En la mesa contigua a la que nosotros conseguimos (la cosa estaba muy maaalaaa como diría el gran Chiquito de la Calzada) había una familia formada por un padre, una madre y dos vástagos, no recuerdo si hijas o hijos. Total que cuando se marcharon dejaron la mesa llena de mierda, con manchas de líquido, servilletas usadas y hasta sobres vacíos de azúcar. Por supuesto su elevadísimo estatus social les impidió rebajarse a llevar la bandeja al lugar habilitado para dejarlas, no fuera a ser que de pronto cayeran varios estratos de su posición y mutaran de pronto en indignos lumpen.
Al quedar libre la mesa una abuelilla gitana con un bastón se acercó para pillar sitio y miró la mesa como si allí se estuviera creando un nuevo Parque Jurásico. Desde luego los anteriores inquilinos no repararon en guarrerías para que eso ocurriera. Aunque se sentó, no dejo de escanear otras mesas con la intensidad similar a la del periscopio de un submarino soviético clase Typhoon.

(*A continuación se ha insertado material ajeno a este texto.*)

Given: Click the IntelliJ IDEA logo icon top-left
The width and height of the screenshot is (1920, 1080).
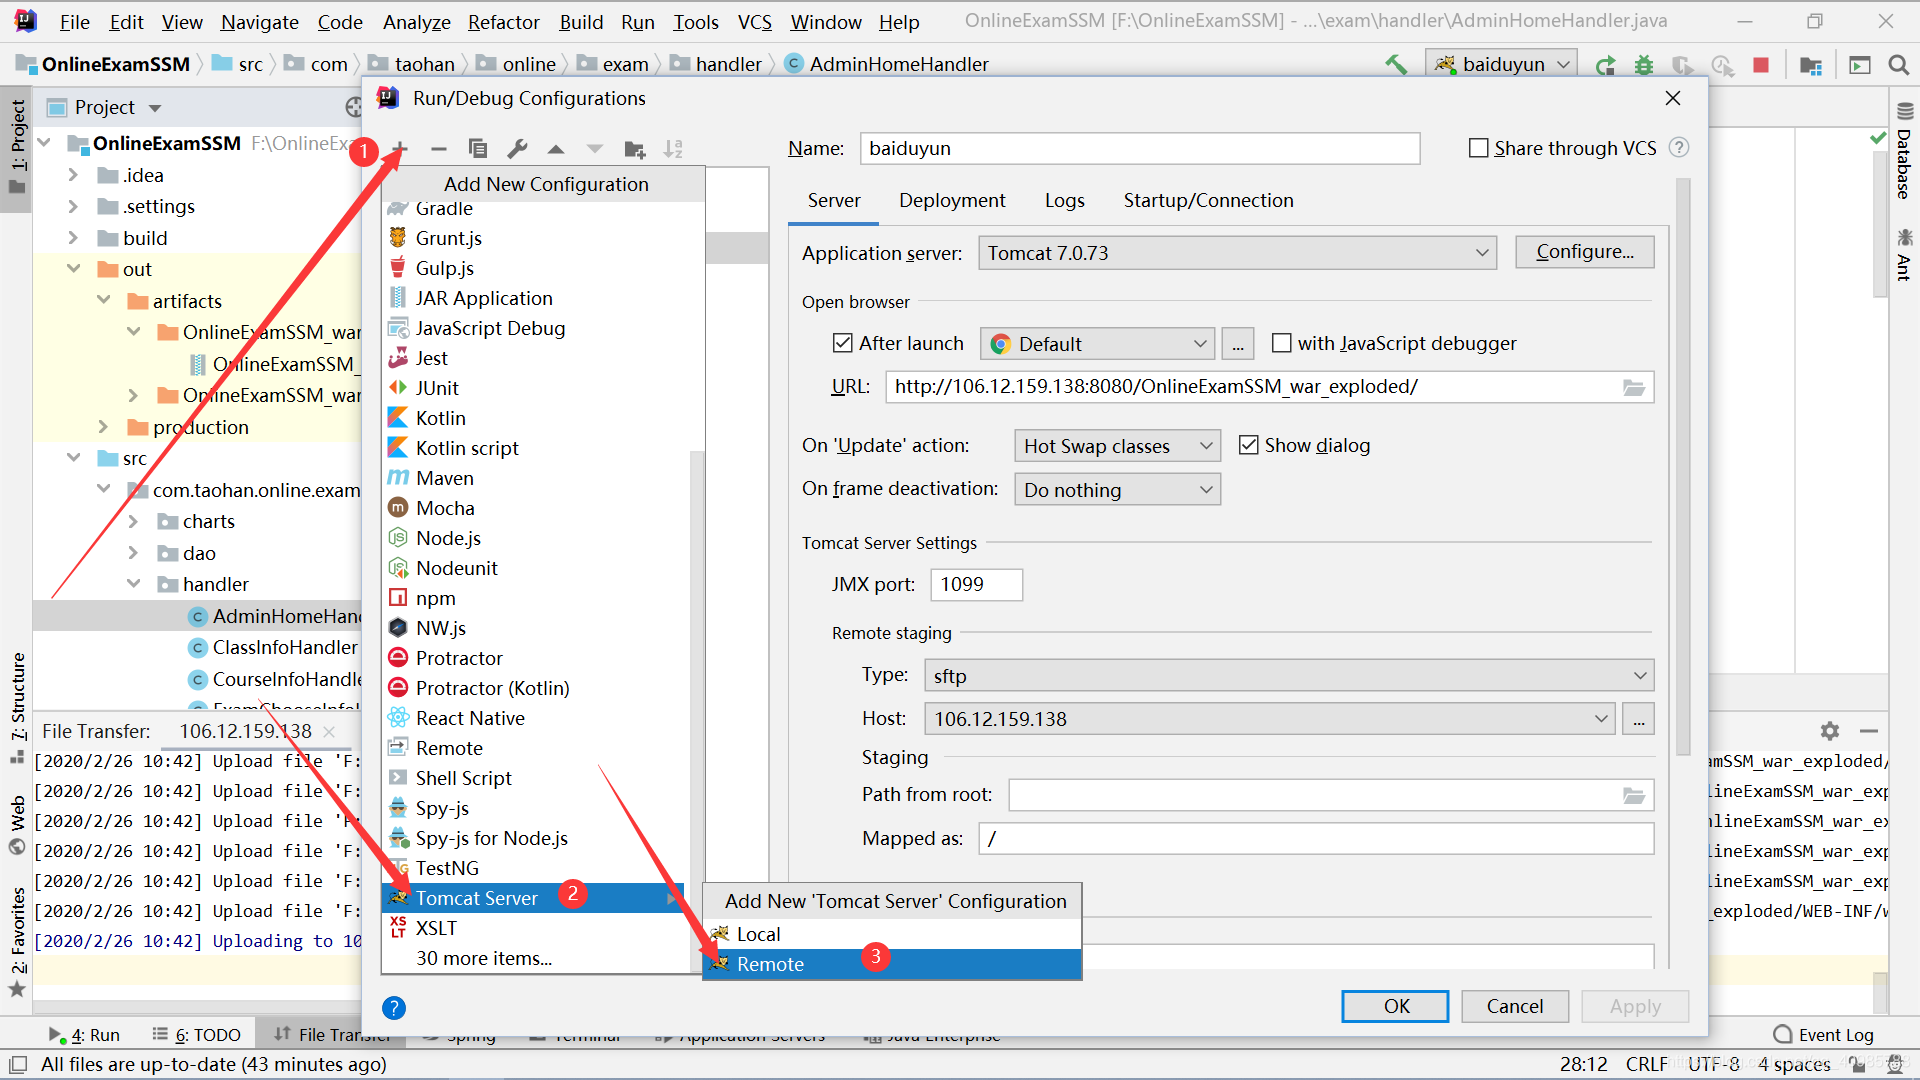Looking at the screenshot, I should 24,24.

Al quedar una mesa vacía justo a la izquierda decidió mudarse a ella abandonando el Parque Guarrásico que había dejado la dignísima familia pija.
Cuando sus acompañantes, una mujer y un hombre (no sé si hija y yerno o nuera e hijo) llegaron con el desayuno se evitaron tener que limpiar aquel desaguisado gracias a la hábil mudanza de la señora. Por cierto, el hombre se metió un café con leche y un bollo de chocolate de aquí te espero. Se le debió alegrar hasta el ombliguillo.

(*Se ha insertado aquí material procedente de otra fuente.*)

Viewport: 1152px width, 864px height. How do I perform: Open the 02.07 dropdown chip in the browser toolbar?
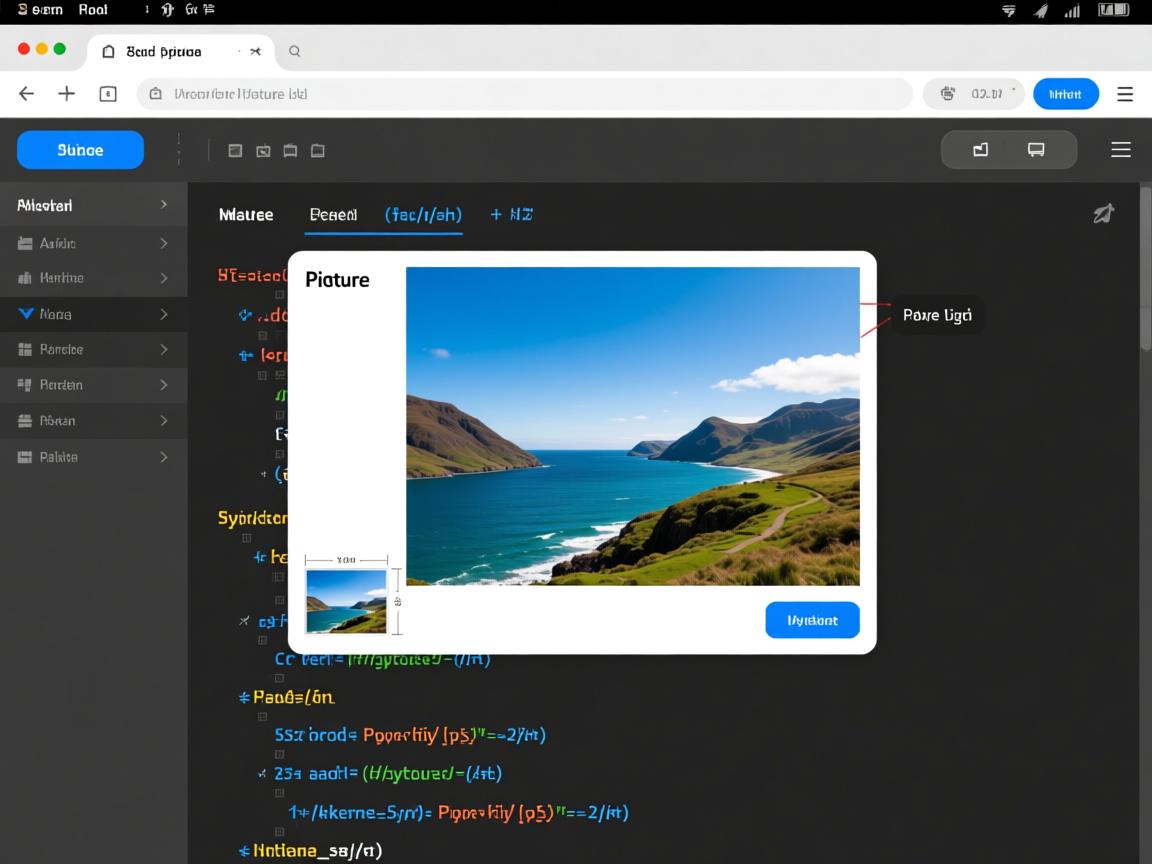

¿Y saben ustedes que hicieron cuando terminaron su consumición? Pues llevar la bandeja con tazas, platos, vasos y cubiertos hasta la zona habilitada para eso dejando limpia la mesa para el siguiente comensal, algo que la pijisima y dignísima familia de al lado no tuvo los bemoles de hacer. Para que luego te fíes de un libro por sus tapas, o mejor dicho sus cubiertas.

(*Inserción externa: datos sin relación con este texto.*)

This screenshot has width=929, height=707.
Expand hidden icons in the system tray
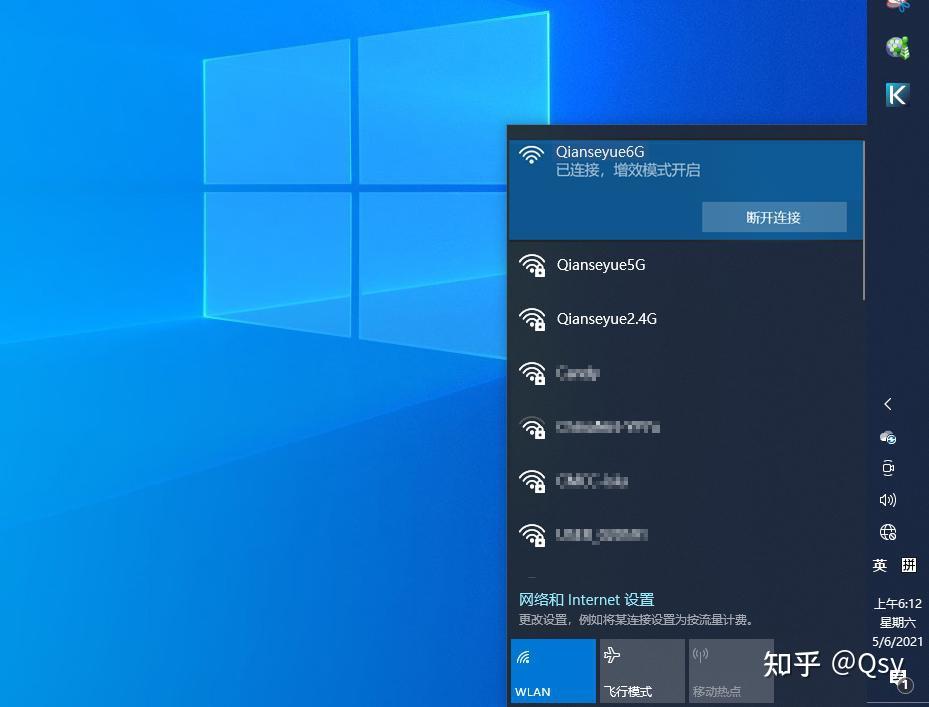(888, 404)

Así que esta semana les traigo un disco que tanto los fans como la crítica pusieron a parir pero que en realidad no está nada mal. A veces ver las cosas desde lejos da perspectiva, como yo en la cafetería. Se trata de "Never Say Die!" la última colaboración de Ozzy Osbourne con Black Sabbath con los que no volvería a trabajar hasta 1997.
Es el octavo álbum de estudio de la banda británica y salió a la venta en septiembre de 1978. La crítica acusó al álbum de carecer de equilibrio y desplegar demasiada energía en diversos frentes a la vez. Como si eso fuera algo malo, no te joroba. Peor sería no desplegar energía alguna, sobre todo tratándose de un disco de Heavy Metal.
Hasta el propio Tommy Iommi dijo que el disco no tenía cohesión debido a que escribían las canciones durante el día y luego por la noche las grababan en el estudio lo que no dejaba mucho tiempo para hacer revisiones de las mismas. Bueno en el jazz siempre tienen en muy alta estima las improvisaciones y esta gente graba un disco fabricado con ellas y aún lo lamenta. A mi entender es lo mejor del álbum, que una canción no se parece en nada a la siguiente y no te cansas nunca de escucharlo. Y además no aburre.
Por lo visto se grabó en Toronto en un invierno particularmente crudo. No sé si llegaron a ver algún caminante blanco pero el grupo estaba muerto de frío en el cine que usaron para tocar. Así que no se dejen engañar ni por las apariencias ni por el que dirán y prueben ustedes los discos antes de decidirse o escuchar a terceros. Yo le di una oportunidad a este y todavía no me he arrepentido.
Ah, y la mesa guarrásica tuvo que acabar limpiándola una encargada de la cafetería agobiada ya de por si por la fila de clientes que esperaban para pedir. Vivan las dignísimas familias pijoguarrásicas, resilientes, sostenibles y totalmente desprovistas de un gramo de empatía que disfrutan cargando su mierda a los demás sin que les tiemble un músculo de su pétrea faz. Y el "vivan" es irónico, claro está. Algún día se van a encontrar con Guili Guonka y sus Umpa Lumpen y verás tú... Ea, no olviden supervitaminarse y mineralizarse.